● **QUÉ HACER**:
1) Presenta como lista JSON de cadenas las líneas de los registros que van desde la que contiene "Image resolution: width=661" hasta la que contiene "I will 206,548.", ambas incluidas, con una cadena por línea y sin las líneas en blanco.
2) Prolonga el texto sobre las cenizas de los difuntos a partir de su última oración.

● **TEXTO DE LECTURA**:
══════
No, ya no podemos arrojar las cenizas de nuestros familiares ni amigos en alta mar ni enterrarlas en el jardín. «'Memento, homo, quia pulvis es et in pulverem reverteris'». ¿O «... 'pulvis eris et in pulvis reverteris'»? ¿Somos o fuimos polvo? ¿Nacemos de un polvo y nos pasamos la vida hechos polvo para, al final, tener que eternizar el polvo y sus lodos en la caja fuerte de los camposantos y no en un cubo de basura?

JAZZ EN LUGAR DE SALMOS

Confesaré que, al día siguiente de la cremación de mi padre, hijos, sobrinos y amigos fuimos al tanatorio a recoger el pequeño cáliz de madera que contenía algunas de sus cenizas -¿qué hicieron con las otras?- y con ellas nos fuimos a brindar por él en uno de sus bares favoritos. Al entrar la fúnebre comitiva en el local, el dueño preguntó por mi padre, y yo no pude decirle otra cosa que un poquito de él estaba allí. En nuestra íntima ceremonia sustituimos los salmos por el jazz, el vino de misa por el Moët Chandon, el agua bendita por las lágrimas y las lágrimas por las carcajadas de los momentos recordados. Hasta que alguien, en medio de la tragicomedia, sugirió que una manera de tener para siempre al abogado Ollé con nosotros era… comérnoslo. Y así lo hicimos: practicamos un pequeño agujero en la bolsita de plástico que, dentro del copón de madera, envolvía las piedrecitas, tomamos una o dos, no más grandes que un grano de arroz, y así comulgamos.
══════
● **EXTRACTO DE REGISTROS**:
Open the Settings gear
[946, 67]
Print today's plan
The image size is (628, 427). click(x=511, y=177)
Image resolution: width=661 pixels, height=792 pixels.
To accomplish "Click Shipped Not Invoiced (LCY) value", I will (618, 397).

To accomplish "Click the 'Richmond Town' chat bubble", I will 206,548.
══════
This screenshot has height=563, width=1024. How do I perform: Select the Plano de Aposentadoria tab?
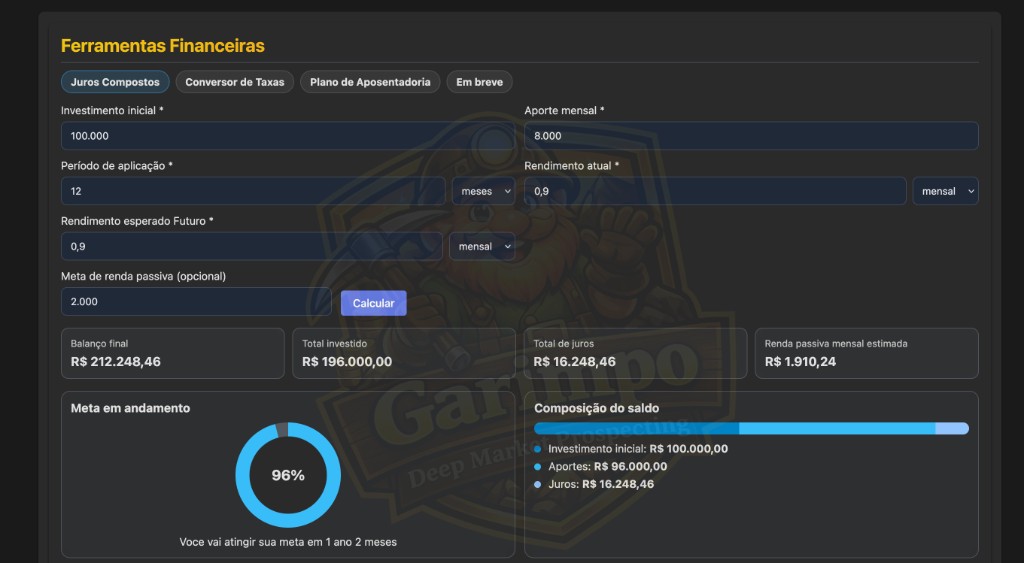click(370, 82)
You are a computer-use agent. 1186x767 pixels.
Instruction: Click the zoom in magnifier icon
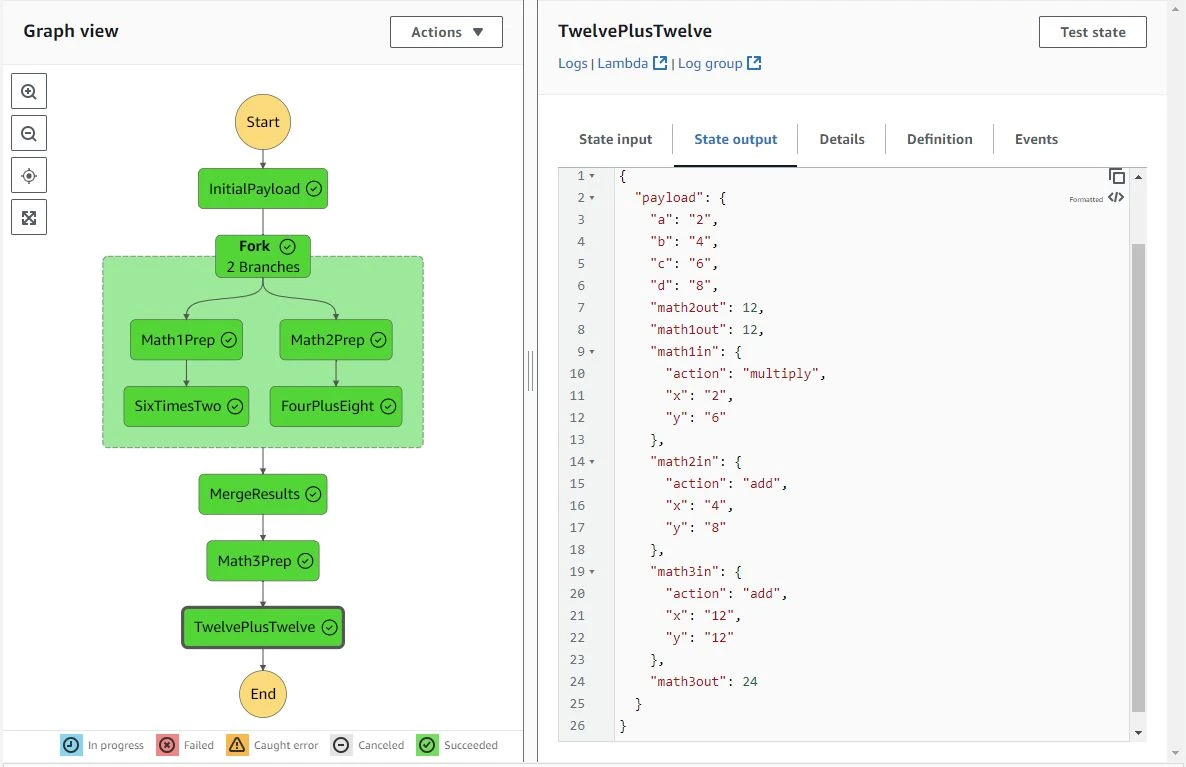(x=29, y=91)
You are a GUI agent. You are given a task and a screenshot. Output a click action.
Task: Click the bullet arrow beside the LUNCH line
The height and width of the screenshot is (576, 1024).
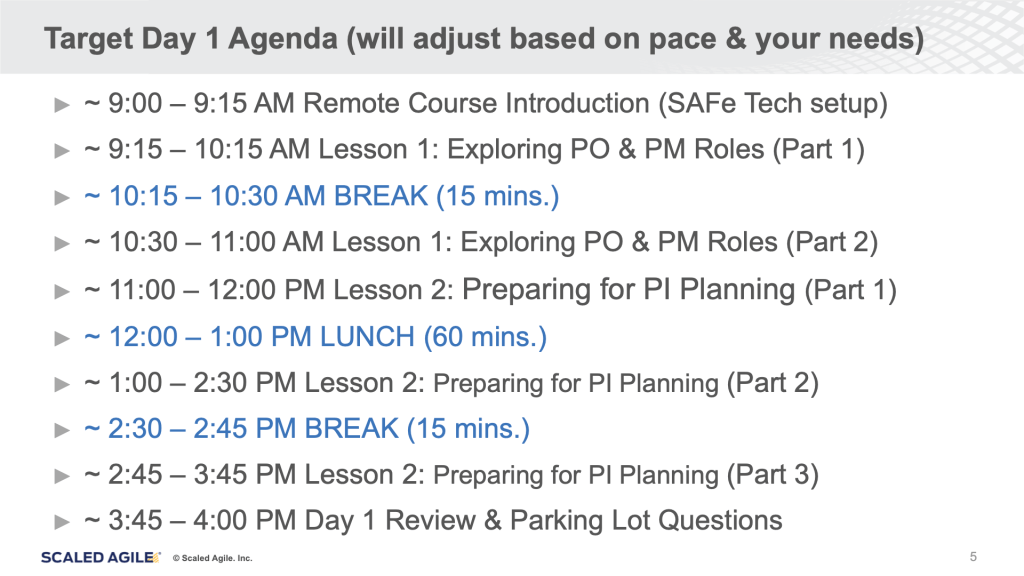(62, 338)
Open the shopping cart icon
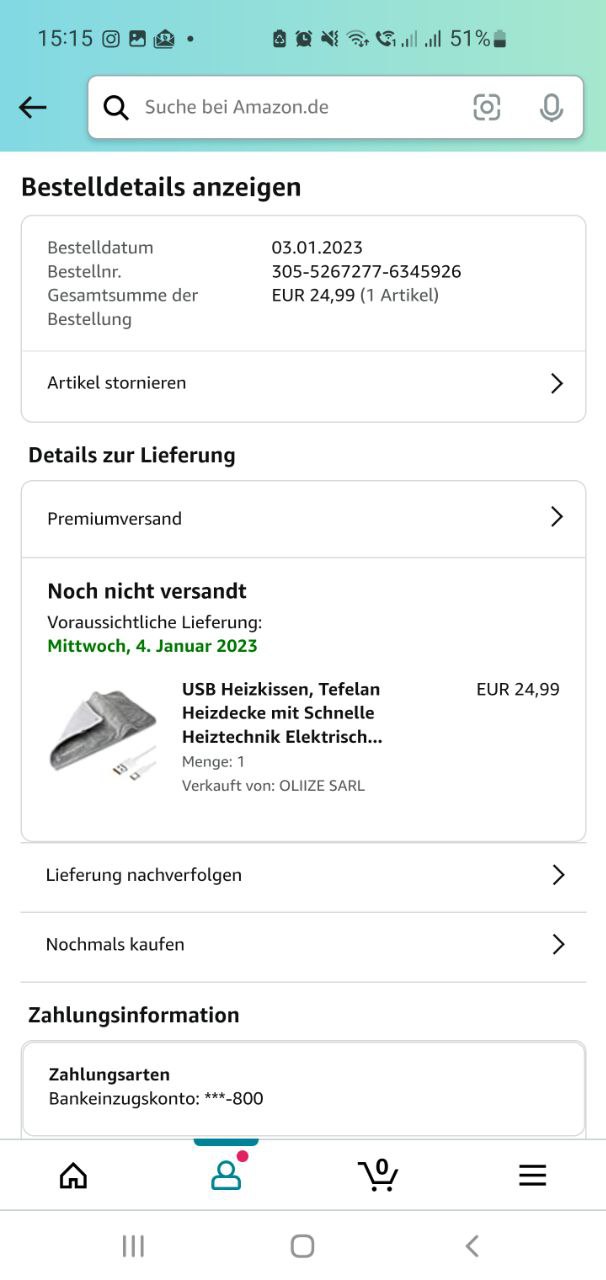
══════
● **RESULTADOS ESPERADOS**:
1)
[
  "Image resolution: width=661 pixels, height=792 pixels.",
  "To accomplish \"Click Shipped Not Invoiced (LCY) value\", I will (618, 397).",
  "To accomplish \"Click the 'Richmond Town' chat bubble\", I will 206,548."
]

2)
No sé si este proceder, junto a otros pecados veniales o de muerte conllevará nuestra definitiva condena a las calderas de Pere Botero, o si la infinita misericordia de Dios alcanzará también a los que hemos preferido no refugiarnos en su rocambolesca iglesia e intentar ser buena gente de por libres.